Now lets modify the code little bit :
#include<iostream>
struct A {
operator double(){
std::cout<<"Conversion function double chosen."<<std::endl;
return 1.1;
}
operator char(){
std::cout<<"Conversion function char chosen."<<std::endl;
return 'a';
}
} a;
void foo(int){}
void foo (double){} //parameter changed from char to double
int main() {
foo(a);
}
Now this should have choose foo(double)
, but seems only VC++ is happy with the code while clang and gcc are unhappy with the above code.
main.cpp:11:10: error: call of overloaded 'foo(A&)' is ambiguous
foo(a);
^
main.cpp:8:6: note: candidate: void foo(int)
void foo(int){}
^
main.cpp:9:6: note: candidate: void foo(double)
void foo (double){} //parameter changed from char to double
^
Can anyone explain why above code fails? or is it bug?.
One more question: Do gcc and clang share code of overload resolution?
Upvotes: 14
Views: 418
Reputation: 61009
TL;DR: The difference is that in the first case, as opposed to the second, the user-defined conversion sequences (A -> char
, A -> int
) call the same conversion function (operator char
).
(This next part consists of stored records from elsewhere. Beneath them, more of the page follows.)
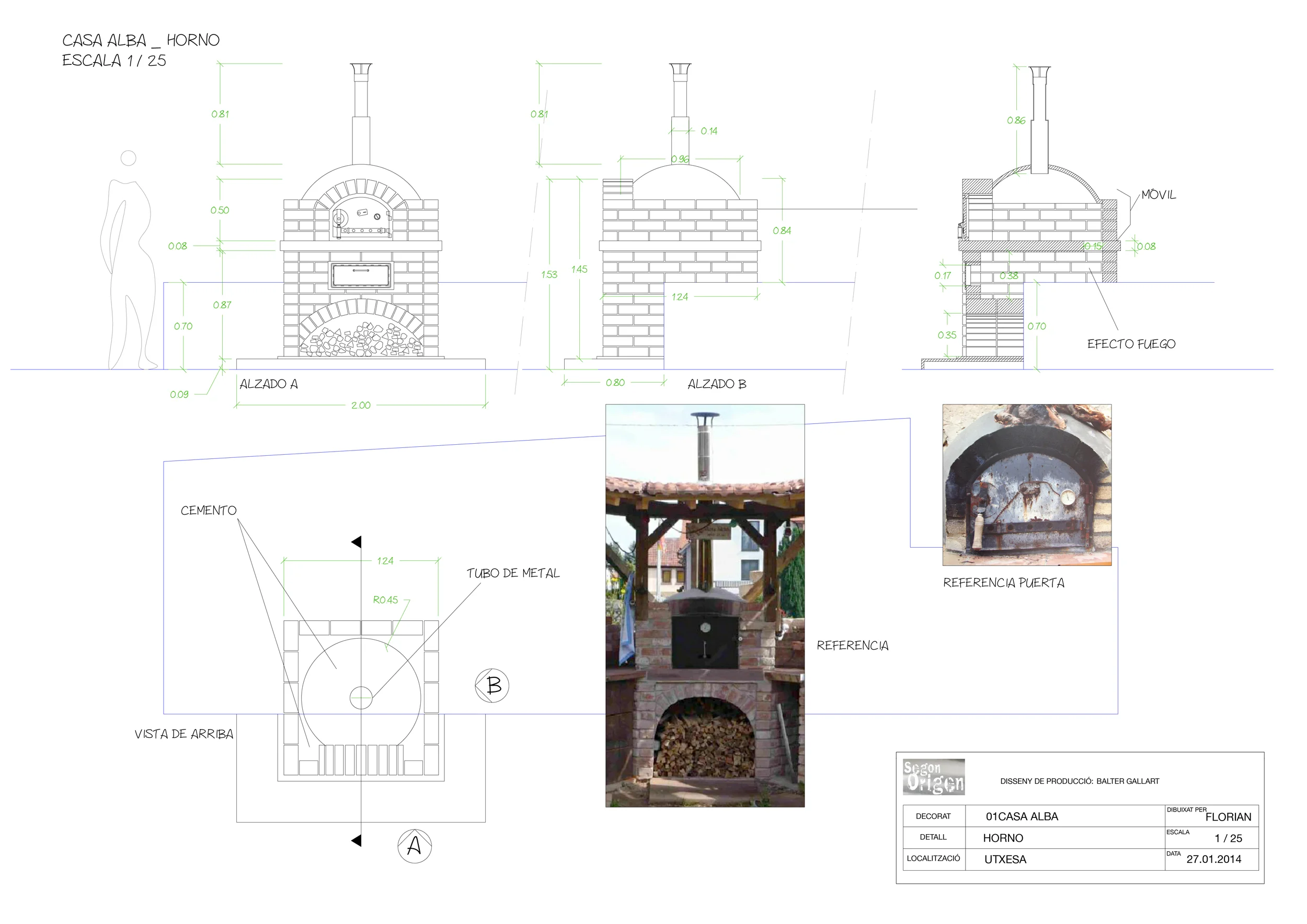Click the MÒVIL annotation text

1159,194
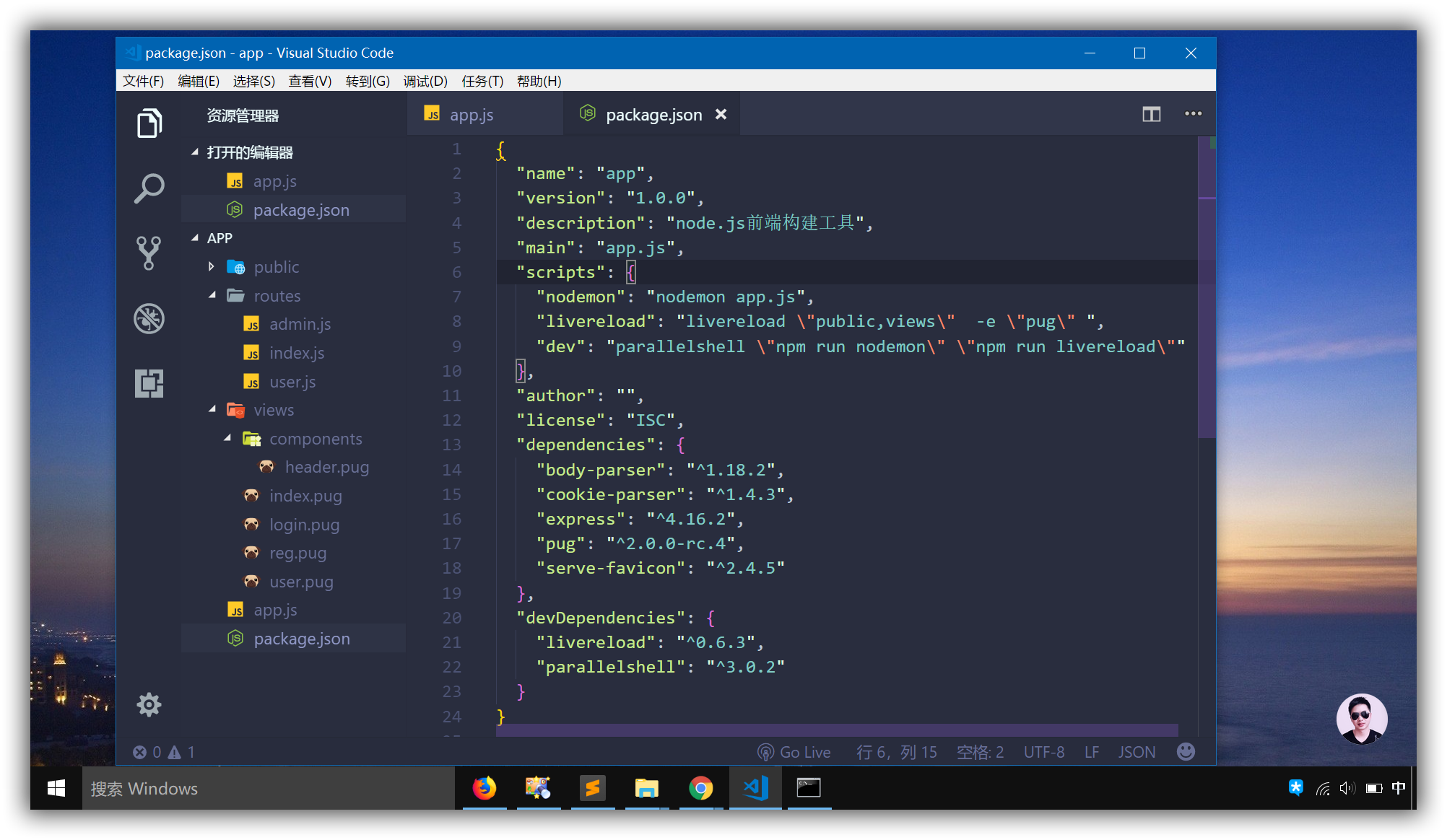Open the Explorer view in activity bar
The width and height of the screenshot is (1447, 840).
[149, 123]
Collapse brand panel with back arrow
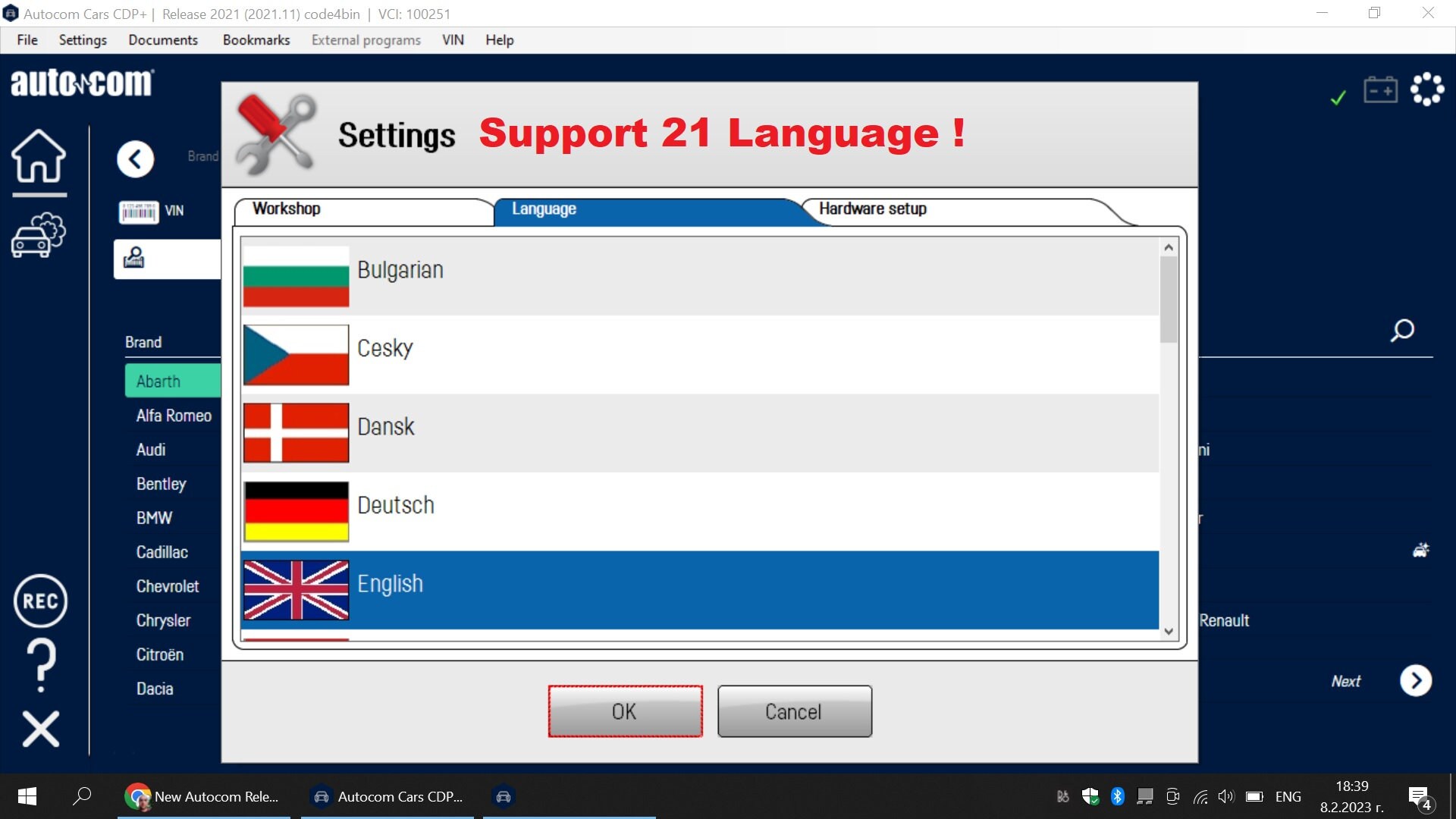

That enables us to break the tie via [over.ics.rank]/(3.3).
The best conversion operators for particular functions are selected by [over.match.best]/(1.4) (comparing the conversion sequences of their return types).
Hence the better conversion function for foo(int)
is operator char
followed by a promotion to int
, as opposed to operator double
followed by a floating point conversion.
Now consider both variants of the second overload:
The best ICS to foo(char)
is also via operator char
(identity better than floating point conversion). Thus [over.ics.rank]/(3.3) is applicable:
User-defined conversion sequence
U1
is a better conversion sequence than another user-defined conversion sequenceU2
if they contain the same user-defined conversion function […] and in either case the second standard conversion sequence ofU1
is better than the second standard conversion sequence ofU2
.
Hence the overall conversion to F2
is deemed better, and it is selected.
The best ICS to foo(double)
is via operator double
. We end up with two conversion sequences employing distinct conversion functions; nothing really applies, and we just get an ambiguity.
Upvotes: 5
Reputation: 137414
A -> char
is A -> char
.
A -> int
is A -> char -> int
(because char
to int
is a promotion and so beats the double
to int
conversion).
A -> double
is A -> double
.
Two user-defined conversion sequences are only comparable if they involve the same user-defined conversion function. Thus, A -> char
is a better conversion sequence than A -> int
, so your first case is unambiguous. Neither A -> int
nor A -> double
is better than the other, so the second case is ambiguous.
Upvotes: 6